The SEC Orders allege that Agria Corporation sold its Chinese operating company in return for stock and land use rights to 13,500 acres of undeveloped land in a remote, mountainous area of China's Shanxi Province. The Order found that Agria overstated the value of the stock it received by $17 million and assigned a value of nearly $60 million to the effectively worthless land use rights. A separate Order found that in March 2013, Agria's Executive Chariman Lai Guanglin a/k/a Alan Lai used nominee brokerage accounts to engage in manipulative trading in Agria's American Depository Shares in order to inflate their price above $1 and prevent the securities from being delisted by the New York Stock Exchange. Without admitting or denying the findings, Agria agreed to pay a $3 million penalty and cooperate with the Commission's staff in future investigations; and Lai agreed to pay a $400,000 penalty and be barred for a period of five years from acting as an officer or director of any public company.  

In the Matter of Lai Guanglin (Alan Lai), Respondent (Order Instituting Administrative and Cease-and-Desist Proceedings, Making Findings, and Imposing Remedial Sanctions and Cease-and-Desist Order; '34 Act Rel. No. 84764; Admin. Proc. File No. 3-18918).

In the Matter of Agria Corporation, Respondent (Order Instituting Administrative and Cease-and-Desist Proceedings, Making Findings, and Imposing Remedial Sanctions and Cease-and-Desist Order; '34 Act Rel. No. 84763; Acct. Aud. Enf. Rel. No. 3996; Admin. Proc. File No. 3-18917).
Emily Moerdermo Fu pled guilty to mail fraud in the United States District Court for the Northern District of Georgia in connection with charges of having defrauded her clients out of $22 million. Fu operated Capital Management, which offered a wide range of commercial real estate services, and from 2004 to 2017, Fu established several investment companies for a group of clients for the supposed purchase of commercial real estate; however, in November 2017, the investors discovered irregularities in the books of some of the investment companies and confronted Fu, who admitted to having embezzled around $930,000. In fact, Fu had never purchased several commercial real estate properties, each valued in the millions of dollars,  although she had represented to her victims that she had completed the closings and was managing the properties. Fu was sentenced to seven years and three months in prison plus three years of supervised release, and ordered to pay $22,043,640.67 restitution.

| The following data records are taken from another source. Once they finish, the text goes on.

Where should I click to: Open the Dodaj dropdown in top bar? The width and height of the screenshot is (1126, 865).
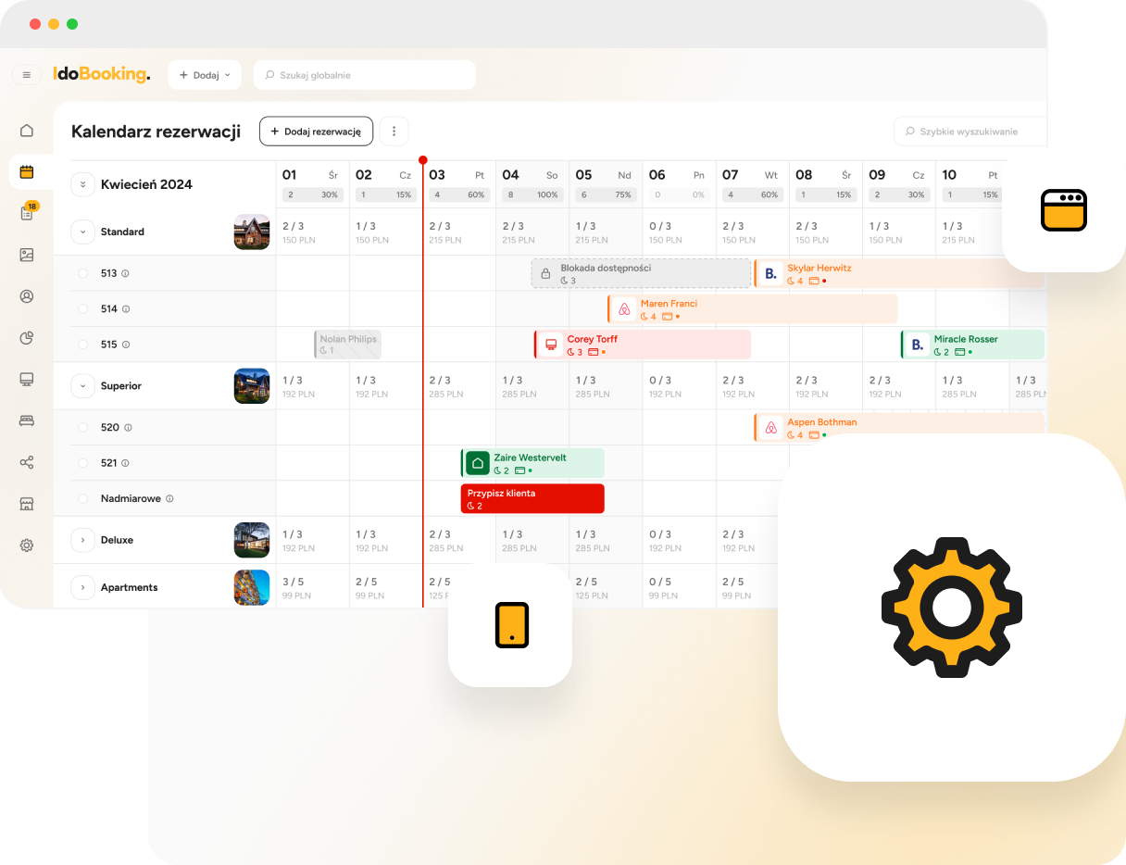[x=205, y=75]
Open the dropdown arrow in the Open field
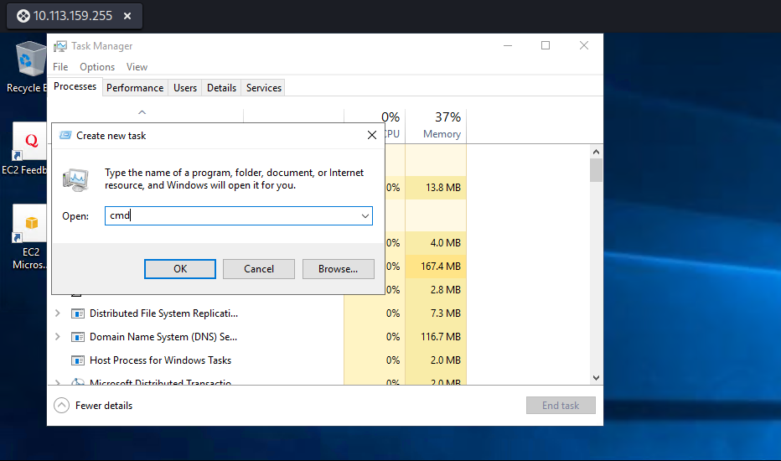Viewport: 781px width, 461px height. tap(365, 216)
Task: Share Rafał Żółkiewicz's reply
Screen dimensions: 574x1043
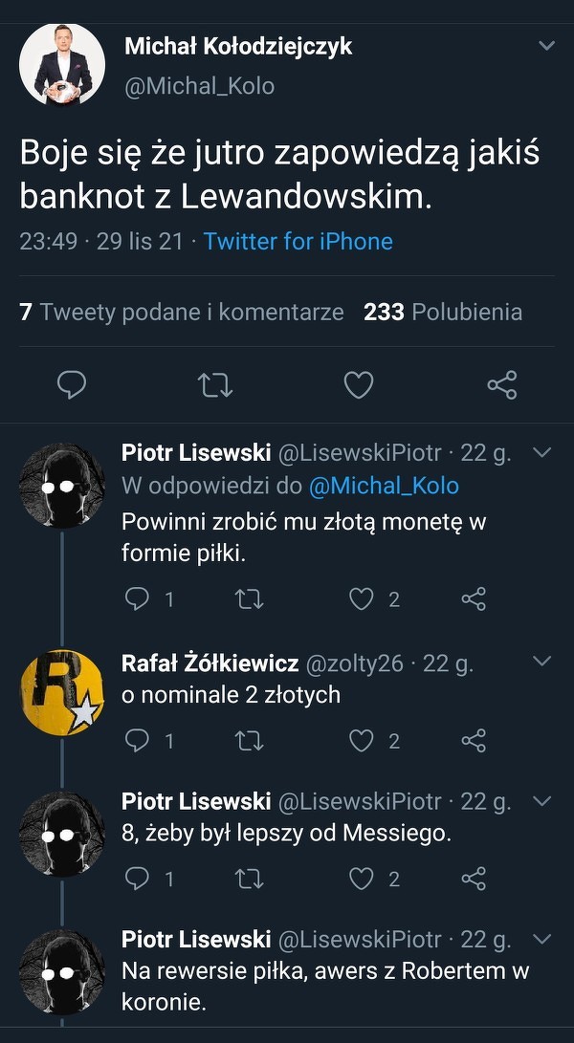Action: tap(474, 740)

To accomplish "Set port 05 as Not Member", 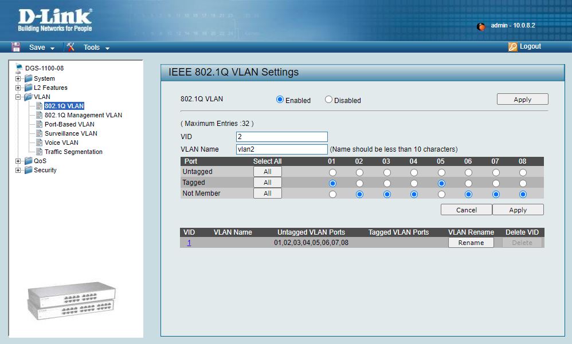I will (440, 194).
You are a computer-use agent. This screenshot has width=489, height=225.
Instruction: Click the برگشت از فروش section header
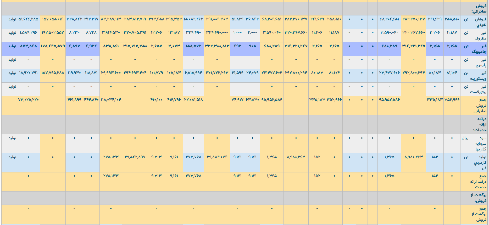tap(479, 198)
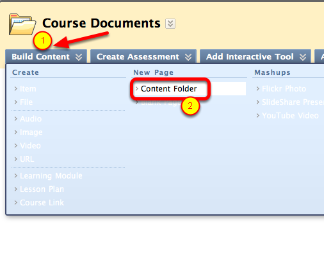Select YouTube Video mashup
The height and width of the screenshot is (270, 324).
pyautogui.click(x=290, y=116)
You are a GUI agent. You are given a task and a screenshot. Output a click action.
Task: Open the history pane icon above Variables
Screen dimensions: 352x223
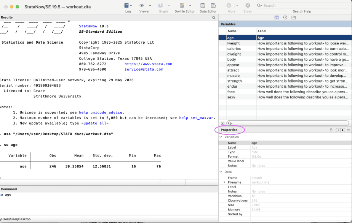pos(285,17)
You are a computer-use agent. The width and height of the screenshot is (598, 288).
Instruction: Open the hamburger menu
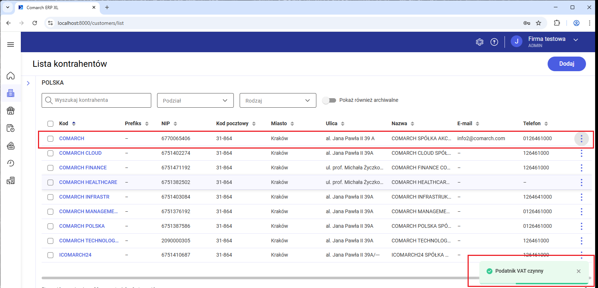click(11, 45)
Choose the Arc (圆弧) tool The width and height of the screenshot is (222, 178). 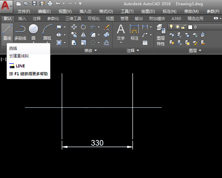click(x=47, y=32)
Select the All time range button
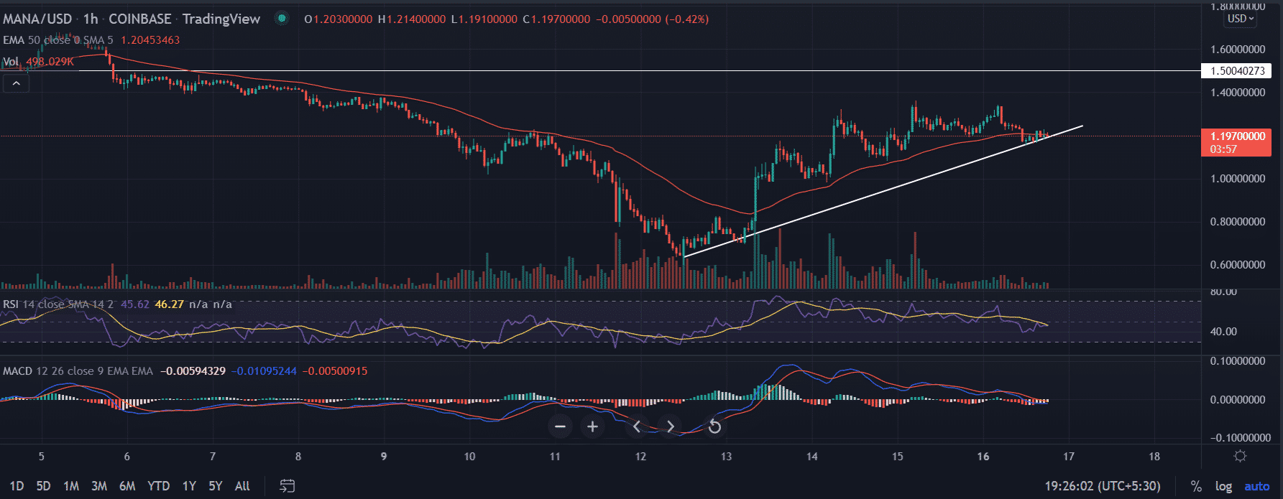 pyautogui.click(x=242, y=486)
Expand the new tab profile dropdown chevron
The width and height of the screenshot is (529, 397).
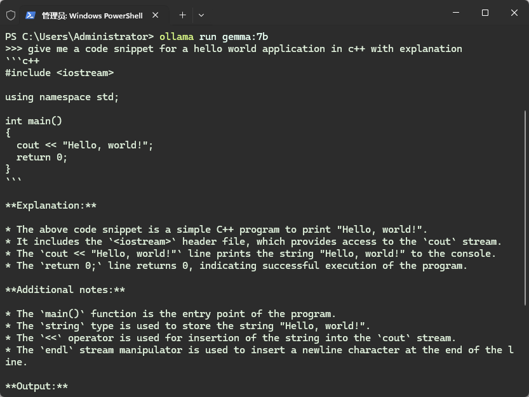tap(201, 15)
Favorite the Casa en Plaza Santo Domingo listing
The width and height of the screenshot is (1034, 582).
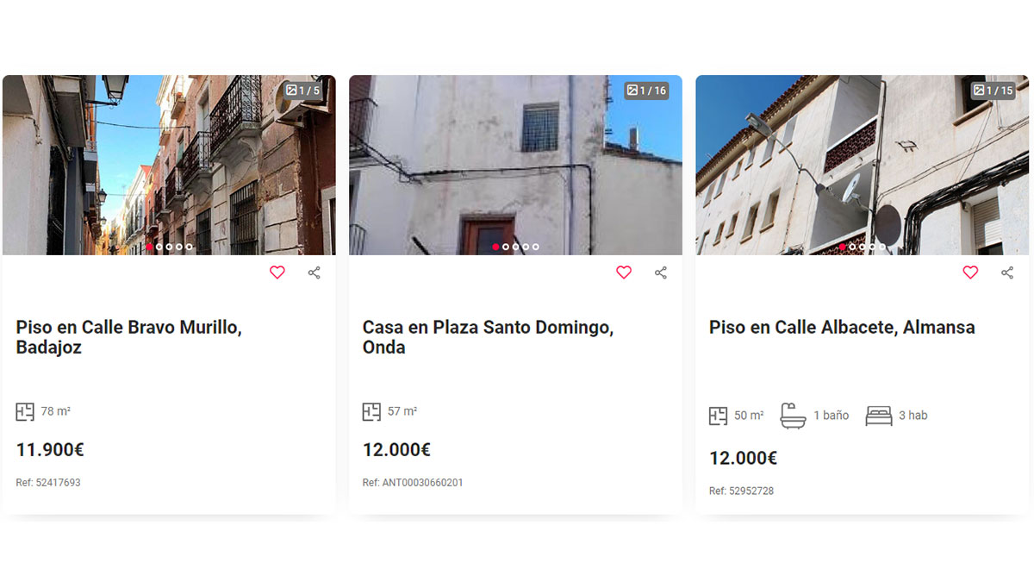623,272
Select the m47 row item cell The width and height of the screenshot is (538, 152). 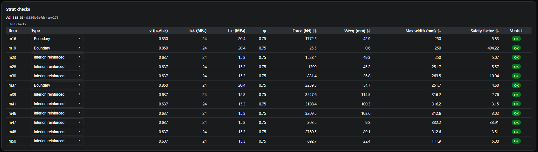click(x=12, y=123)
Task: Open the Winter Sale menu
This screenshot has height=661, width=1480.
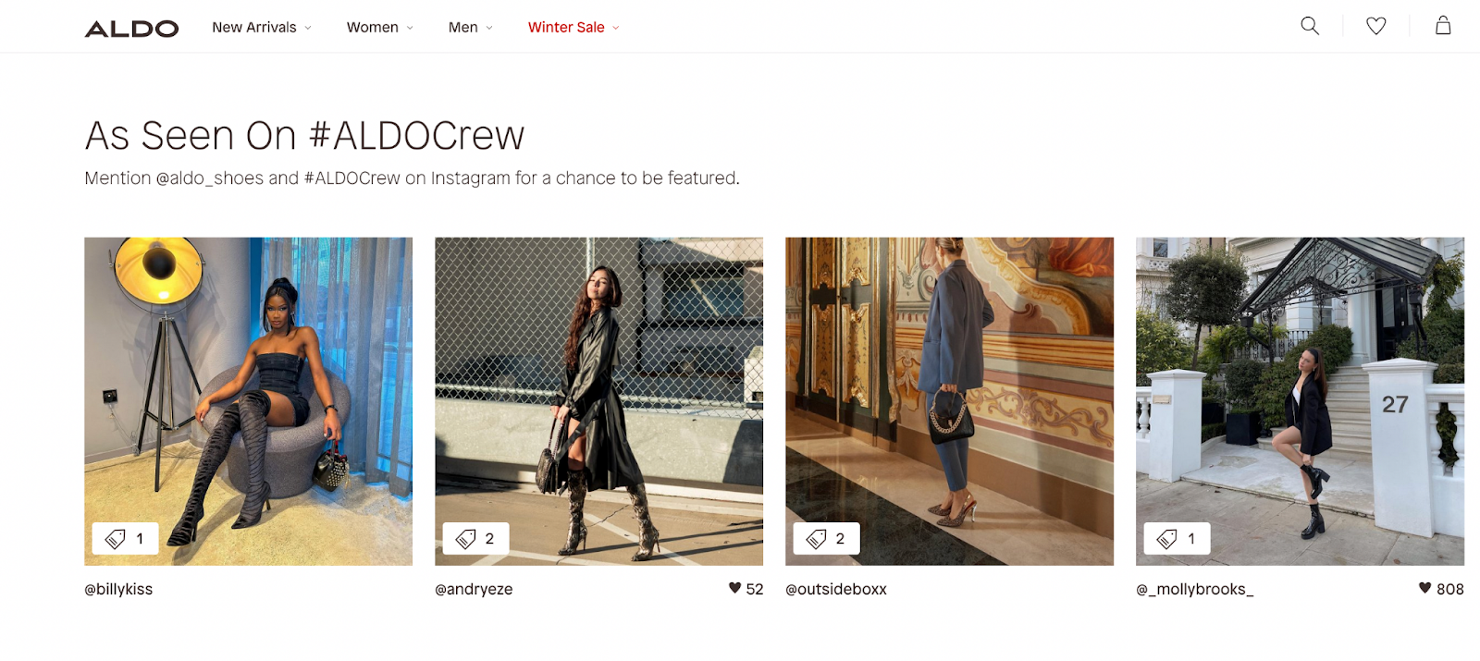Action: (x=573, y=28)
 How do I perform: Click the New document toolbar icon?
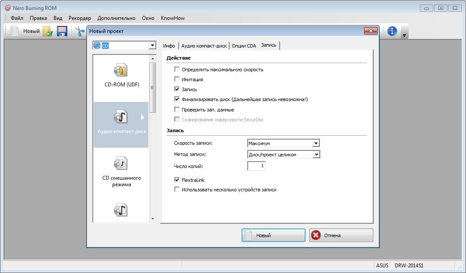[15, 31]
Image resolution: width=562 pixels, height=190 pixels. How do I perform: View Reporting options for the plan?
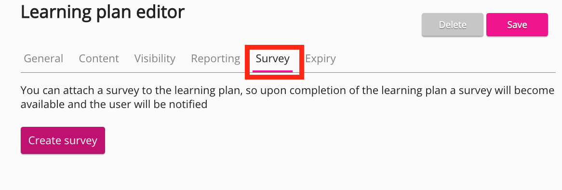[x=215, y=58]
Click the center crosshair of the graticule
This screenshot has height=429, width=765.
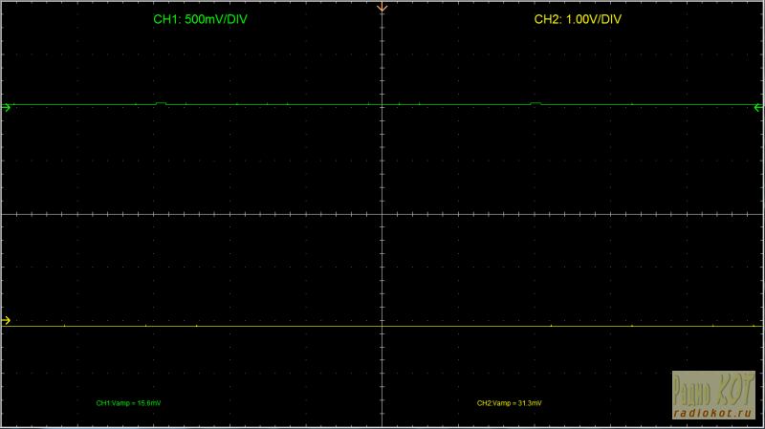click(383, 214)
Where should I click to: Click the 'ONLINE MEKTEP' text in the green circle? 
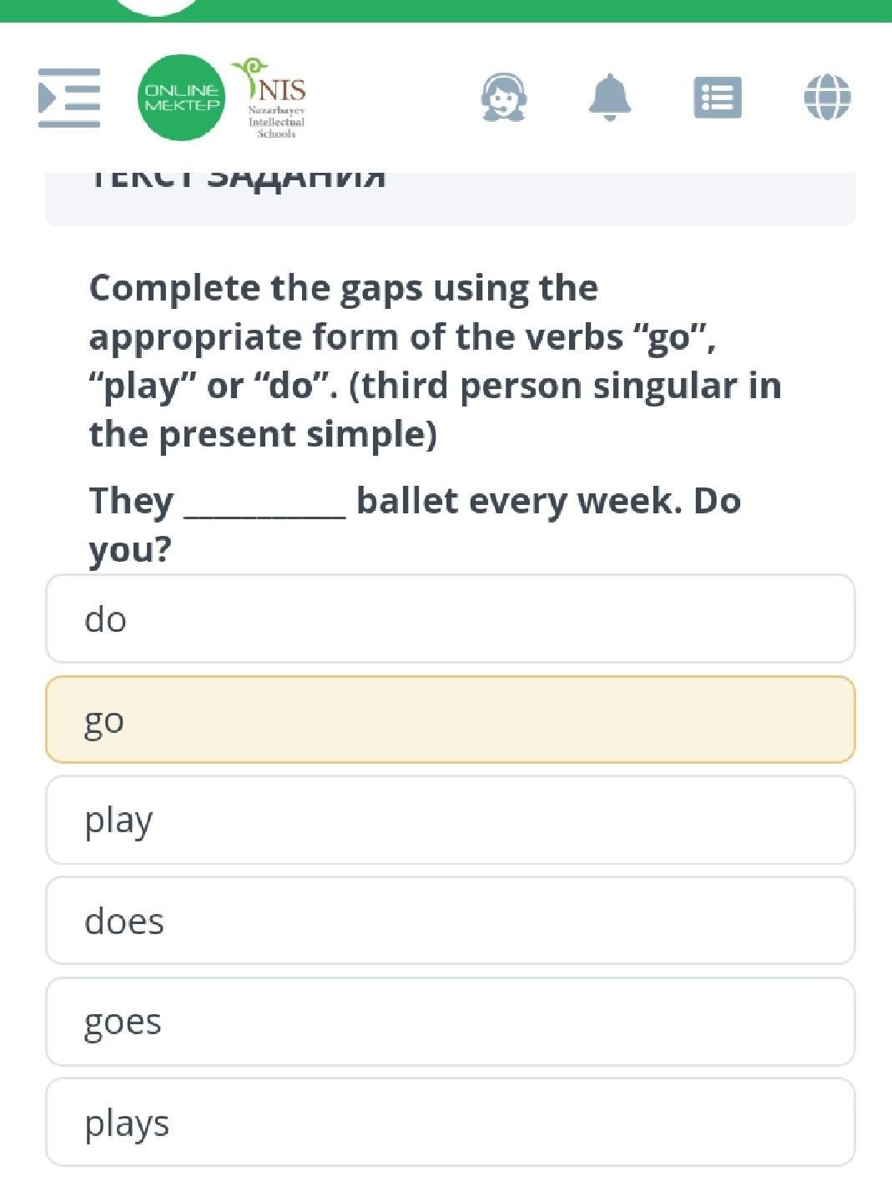(181, 98)
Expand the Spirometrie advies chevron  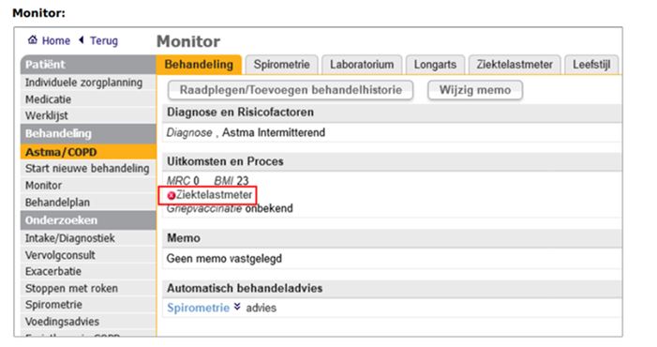click(x=237, y=307)
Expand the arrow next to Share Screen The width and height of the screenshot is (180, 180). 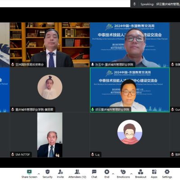point(39,174)
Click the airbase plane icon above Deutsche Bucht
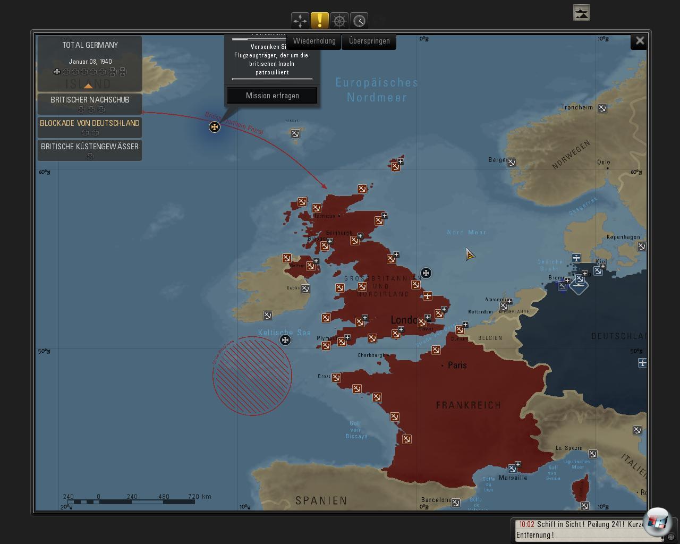The height and width of the screenshot is (544, 680). point(576,258)
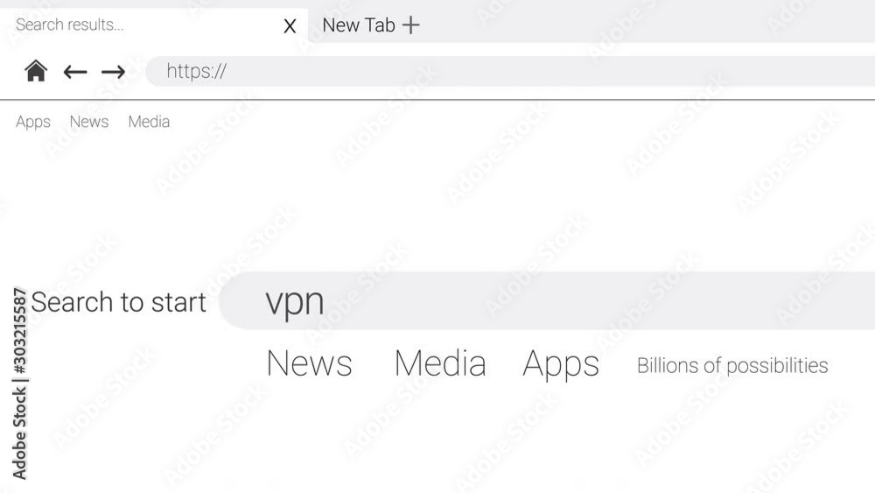Focus the search box containing vpn

(x=547, y=301)
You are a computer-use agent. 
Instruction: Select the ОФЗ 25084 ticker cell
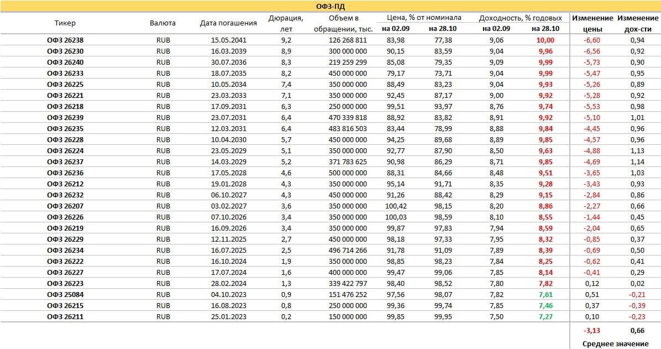65,294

In the Matter of the FINRA Arbitration Between Raymond, James & Associates, Inc., Claimant, vs. Stephen A. Murray, Respondent (FINRA Arbitration  18-02556, December 7, 2018). In a Financial Industry Regulatory Authority ("FINRA") Arbitration Statement of Claim filed in July 2018, FINRA member firm Claimant Raymond, James & Associates, Inc. asserted breach of a 2011 and 2015 loans both of which Respondent Murray allegedly failed to repay upon his termination of employment. Claimant sought :
  • $142,389.24 in compensatory damages from breach of contract plus 10% interest; 
  • $149,900.08 for indemnification of settlement amounts plus attorneys' fees and costs allegedly paid by Claimant in connection with three arbitration claims involving Respondent's customers; and 
  • attorneys' fees and costs in connection with the instant FINRA arbitration.
Respondent Stephen A. Murray did not appear. The sole FINRA Arbitrator found Respondent Murray liable and ordered him to pay to Claimant $3,389.51 plus 10% interest on the 2011 Note; $138,999.73 plus interest on the 2015 Note; and $149,900.08 plus 5% interest in indemnification. Additionally, the Arbitrator awarded $7,000.00 in attorneys' fees and $1,000 in filing fees.